08 de outubro de 2019
Fazer a diferença

Jornal ABC - 06-10, por JFBF

Estamos entrando no último trimestre do ano e você já deve estar acelerado, pois está com aquela sensação de que fez tanto, mas ainda tem tanto a fazer e não tem tempo suficiente para tudo. Aí começa aquele mal-estar e brota a cobrança. Você avalia suas ações e começa a se julgar. Olha para os lados para ver se mais alguém está sentindo a mesma coisa e fica relativamente confortável, pois todo mundo está vivendo uma crise no seu negócio – o que significa que não é você o incompetente. Mas será mesmo que a meta é o que mais importa? Você fez o seu melhor e isso é a verdadeira vitória. Poderia fazer melhor? Então faça a partir de hoje e não se cobre tanto, trate apenas de se aperfeiçoar e acima de tudo, não ligue para a opinião dos outros. Theodore Roosevelt disse que “não é o crítico que importa, nem aquele que mostra como o homem forte tropeça, ou onde o realizador das proezas poderia ter feito melhor. Todo o crédito pertence ao homem que está de fato na arena, cuja face está arruinada pela poeira, pelo suor e pelo sangue; aquele que luta com valentia; aquele que erra e tenta de novo e de novo; aquele que conhece o grande entusiasmo, a grande devoção e se consome em uma causa justa; aquele que ao menos conhece o triunfo de sua realização e aquele que, na pior das hipóteses, se falhar, falhará fazendo alguma diferença, de modo que seu  lugar não seja nunca junto aquelas almas frias e tímidas que não conhecem nem a vitória, nem a derrota”.
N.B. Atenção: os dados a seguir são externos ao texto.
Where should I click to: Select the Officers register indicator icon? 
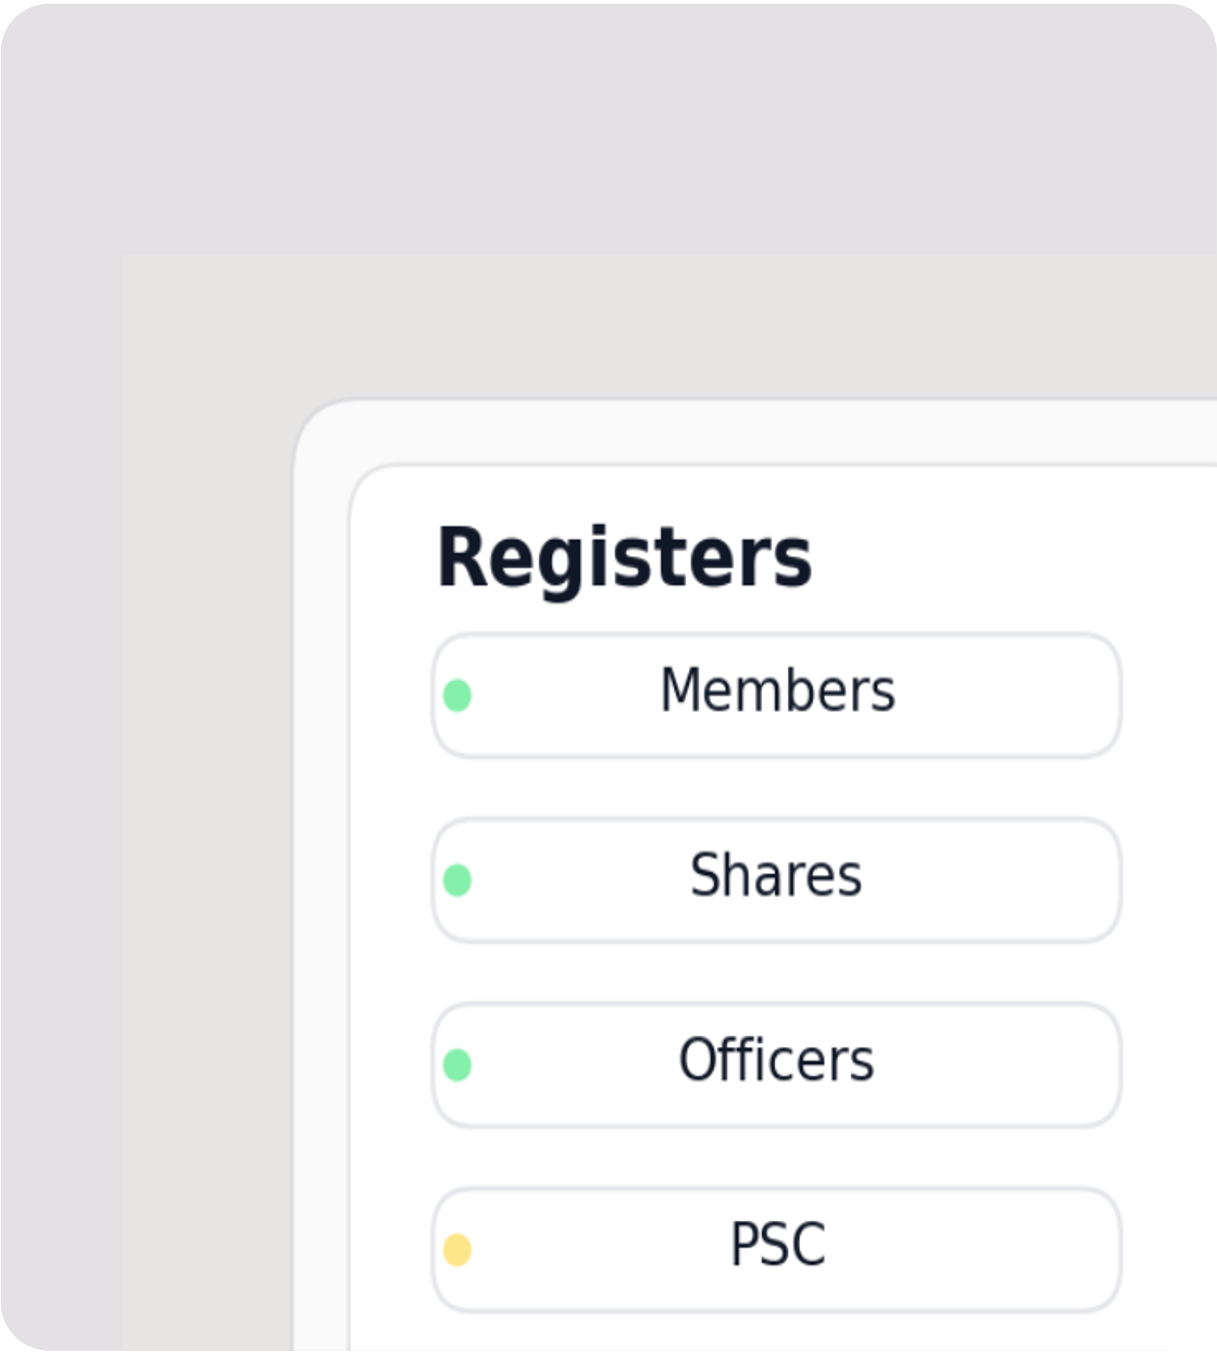pyautogui.click(x=459, y=1062)
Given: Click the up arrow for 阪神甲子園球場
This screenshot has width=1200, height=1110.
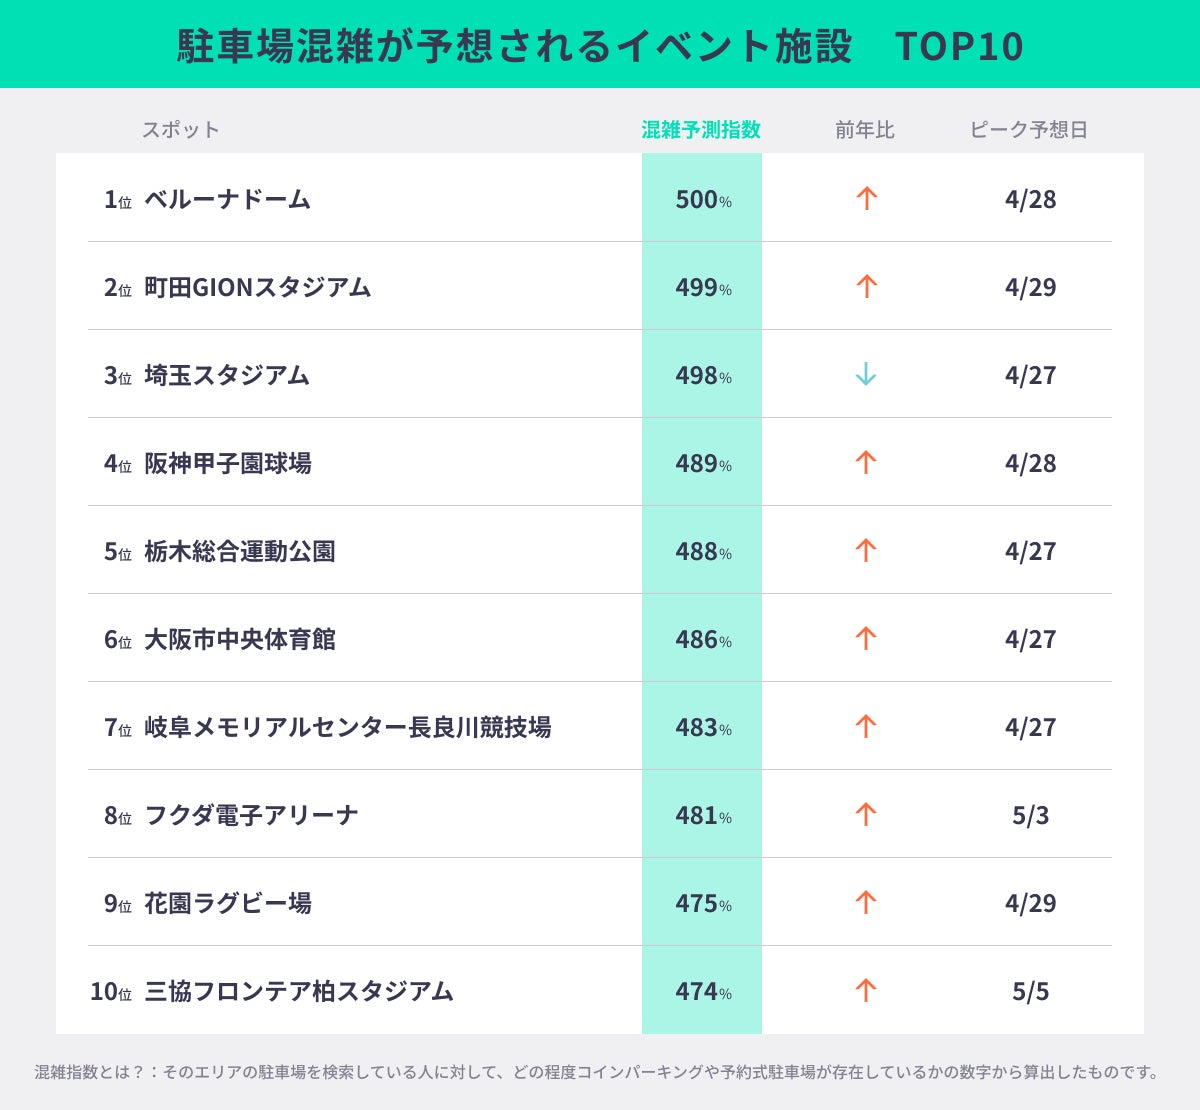Looking at the screenshot, I should point(866,463).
Eu admiro todos os homens e mulheres que estão na arena para manter vivo o seu negócio. Matam um leão por dia e se mantém de pé mesmo com as críticas das pessoas frias da plateia, que não tiveram sequer coragem de tentar movimentar alguma coisa e preferem ficar sentadas em segurança na arquibancada apontando os erros dos outros. O mundo é de quem segue em frente mesmo despedaçado, é de quem sonha e faz, de quem aprecia as suas conquistas, de quem se coloca vulnerável, correndo o risco de ser imperfeito.